Как стих без мысли в песне модной
Дорога зимняя гладка.
Автомедоны наши бойки,
Неутомимы наши тройки,
И версты, теша праздный взор,
В глазах мелькают как забор.
К несчастью, Ларина тащилась,
Боясь прогонов дорогих,
Не на почтовых, на своих,
И наша дева насладилась
Дорожной скукою вполне:
Семь суток ехали оне.
Дааа..7 суток - это много, очень много. Опять возвращаемся к транспорту, некоторые вопросы которого мы с Вами рассматривали в одной из первых частей (вот тут вот:
http://id77.livejournal.com/840040.html). Там и про прогоны и про почтовых. У Лариных банально не было возможностей менять лошадей - только свои. А лошади были не очень в хорошей форме - им надо было больше отдыхать. Поэтому-то путешествие изрядно затянулось. Вместо 4 дней примерно - заняло неделю. Да, и кстати, Автомедон - это возница Ахиллеса из "Илиады" Гомера, а здесь, в шутливой форме так обозначены кучеры :-)
Но вот уж близко. Перед ними
Уж белокаменной Москвы,
Как жар, крестами золотыми
Горят старинные главы.
Ах, братцы! как я был доволен,
Когда церквей и колоколен
Садов, чертогов полукруг
Открылся предо мною вдруг!
Как часто в горестной разлуке,
В моей блуждающей судьбе,
Москва, я думал о тебе!
Москва... как много в этом звуке
Для сердца русского слилось!
Как много в нем отозвалось!
2 последние строчки одни из самых цитируемых современными людьми, причем далеко не все знают, откуда они взялись :-)

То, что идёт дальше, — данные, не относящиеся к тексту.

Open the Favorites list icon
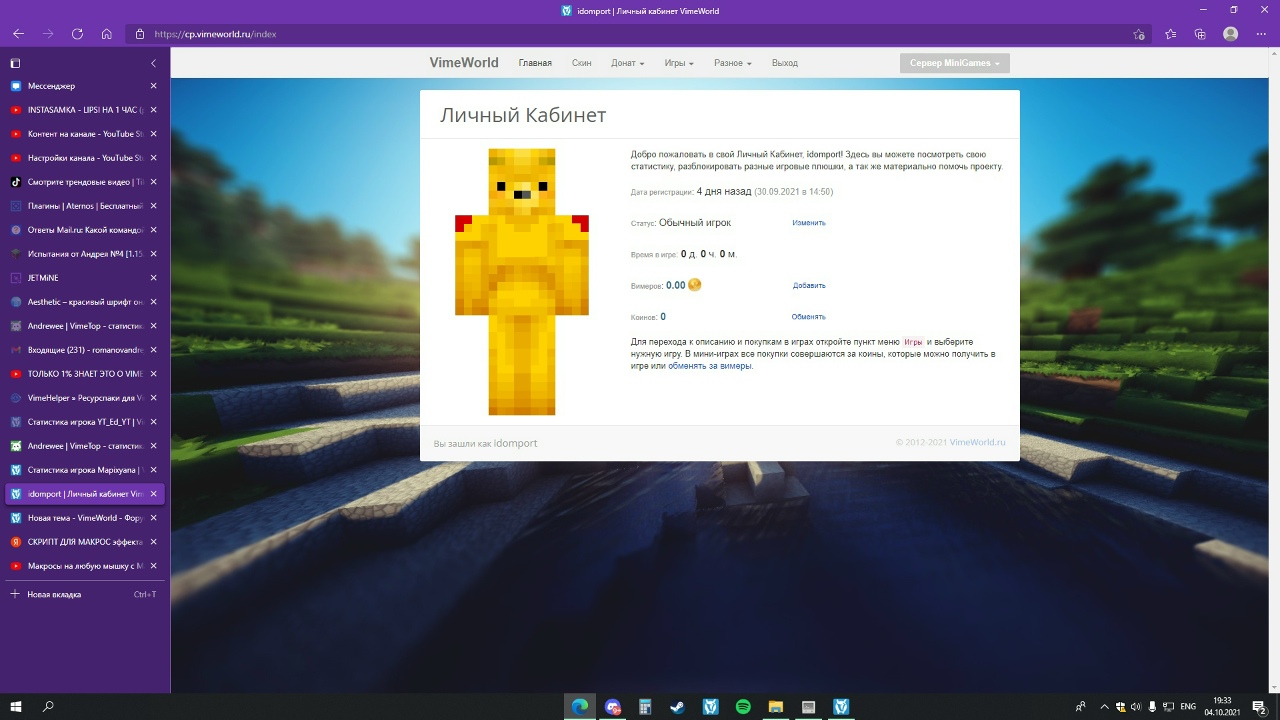Screen dimensions: 1280x720 (1170, 34)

Вот, окружен своей дубравой,
Петровский замок. Мрачно он
Недавнею гордится славой.
Напрасно ждал Наполеон,
Последним счастьем упоенный,
Москвы коленопреклоненной
С ключами старого Кремля:
Нет, не пошла Москва моя
К нему с повинной головою.
Не праздник, не приемный дар,
Она готовила пожар
Нетерпеливому герою.
Отселе, в думу погружен,
Глядел на грозный пламень он.
Уже первые строчки дают нам понять, каким образом Ларины вьезжают в Первопрестольную. Это, однозначно Петербургский тракт. Ибо Петровский дворец (ну или Замок, как в тексте), находился в 3 верстах от Тверской заставы на Петербургском тракте и был местом остановки императора и его свиты при приезде из Петербурга. После отдыха следовал церемониальный въезд в Москву. Его так и называли Петровский путевой (подъездной) дворец
И да, как Вы уже поняли, впоследствии из Кремля Наполеон Бонапарт именно сюда перенес свою штаб-квартиру ненадолго. Наполеон прибыл во дворец 3 сентября и находился в нем четыре дня.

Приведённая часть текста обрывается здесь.